I have to connect to some server with URL host/getdata?reqtype=generate&login=xxx&pass=xxx&dest=yyy using SSL.
I’m using code snippet shown below but I can’t get any data from server.
CRYPTO_malloc_init();
SSL_library_init();
SSL_load_error_strings();
ERR_load_BIO_strings();
OpenSSL_add_all_algorithms();
SSL_CTX* ctx = SSL_CTX_new(SSLv23_client_method());
SSL* ssl;
BIO* bio = BIO_new_ssl_connect(ctx);
char *host = "host:8888";
char *con_protocol = "";
const char *REQUEST_PROTO = "GET /getdata?reqtype=generate&login=xxx&pass=xxx&dest=yyy HTTP/1.1\nHost: %s\nAccept: */*\nConnection: keep-alive\n\n";
char *con_string = (char*)calloc((strlen(host)+strlen(con_protocol))+1, sizeof(char));
strcat(con_string, host);
strcat(con_string, con_protocol);
// Failure?
if (bio == NULL) {
printf("Error creating BIO!\n");
ERR_print_errors_fp(stderr);
// We need to free up the SSL_CTX before we leave.
SSL_CTX_free(ctx);
return;
}
// Makes ssl point to bio's SSL object.
BIO_get_ssl(bio, &ssl);
// Set the SSL to automatically retry on failure.

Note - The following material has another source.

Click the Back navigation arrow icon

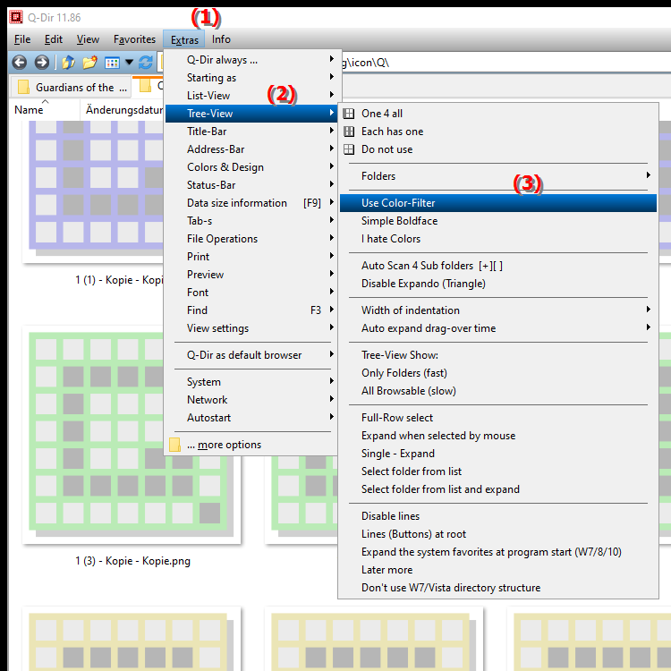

SSL_set_mode(ssl, SSL_MODE_AUTO_RETRY);
printf("connection string : %s\n", con_string);
BIO_set_conn_hostname(bio, con_string);
// Same as before, try to connect.
int y = BIO_do_connect(bio);
if (y <= 0) {
printf("Failed to connect!\nError code : %d\n", y);
BIO_free_all(bio);
SSL_CTX_free(ctx);
return;
}
// Now we need to do the SSL handshake, so we can communicate.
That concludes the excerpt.